THINGS TO DO:
1. According to the passage about Quito and the equator, how high above sea level is Quito?
2. Write a continuation of the passage about Quito and the equator, picking up after its last sentence.

PASSAGE PROVIDED:
* START *

The Calm (And The Weirdness) At The Middle Of The World

It’ll be a pretty nice day as you climb the steps to the equator.

But then, it’s always pretty nice in Quito. Maybe a little cooler than the rest of Ecuador (that’ll be the altitude – the city is 2.8km above sea level, making flying into Quito one of the world’s most spectacular arrivals at a destination by air). The altitude lifts it above Ecuador’s generally muggy tropical conditions – and generally speaking, temperatures will remain between 10 and 20 degrees Celsius (50 to 68 Fahrenheit) all year round, with little variation. It’s usually not too hot, usually not too cold – and the chances of you encountering a really bad storm or a scorching heatwave here are vanishingly low. Not a bad life, I’d say.

* END *

MATERIAL:
* START *

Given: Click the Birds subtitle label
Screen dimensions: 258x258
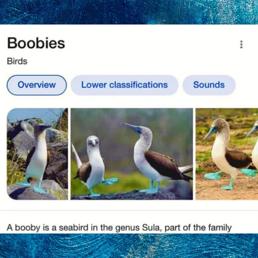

* END *

EXPECTED RESULTS:
1. 2.8 km above sea level.

2.
If you actually wouldn’t mind a bit of that hot weather and you’re there with Wheel and Anchor next year, just wait until you get to your next destination, Galapagos, with its famous blue skies. But you’re bang on the equator here in Quito, ascending the steps to the city’s monument to it – so you have an extra level of meteorological security. 

Bartolomé Island in the Galapagos
Bartolomé Island in the Galapagos

It seems no observed tropical storm has ever crossed the equator. In theory, one of them certainly could, if it grew big enough to overcome whatever is stopping such storms from crossing this boundary. Atmospheric scientists seem to still be chewing this over (the Coriolis Effect might be a big factor – more about that in a minute.) But the upshot seems to be that on the equator, and within about 5 degrees of latitude from it in either direction, you’re safe from the worst. (If you suffer from lilapsophobia – that’s a fear of hurricanes and tornadoes – then moving to somewhere smack on the equator and never straying 5 degrees of latitude in either direction might be worth a try? Here are some countries you can pick from.)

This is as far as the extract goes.